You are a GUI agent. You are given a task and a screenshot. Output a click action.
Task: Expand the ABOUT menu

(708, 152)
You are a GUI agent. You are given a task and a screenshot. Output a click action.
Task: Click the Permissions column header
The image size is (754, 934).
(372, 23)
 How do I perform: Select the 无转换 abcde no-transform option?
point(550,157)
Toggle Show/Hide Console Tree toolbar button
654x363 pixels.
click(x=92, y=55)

---

_Directions for this task_:
Reply with the complete data above, every character as it stands.

_Response to this task_:
You are a GUI agent. You are given a task and a screenshot. Output a click action.
Task: Expand the ABOUT menu

(708, 152)
You are a GUI agent. You are given a task and a screenshot. Output a click action.
Task: Click the Permissions column header
The image size is (754, 934).
(372, 23)
 How do I perform: Select the 无转换 abcde no-transform option?
point(550,157)
Toggle Show/Hide Console Tree toolbar button
654x363 pixels.
click(x=92, y=55)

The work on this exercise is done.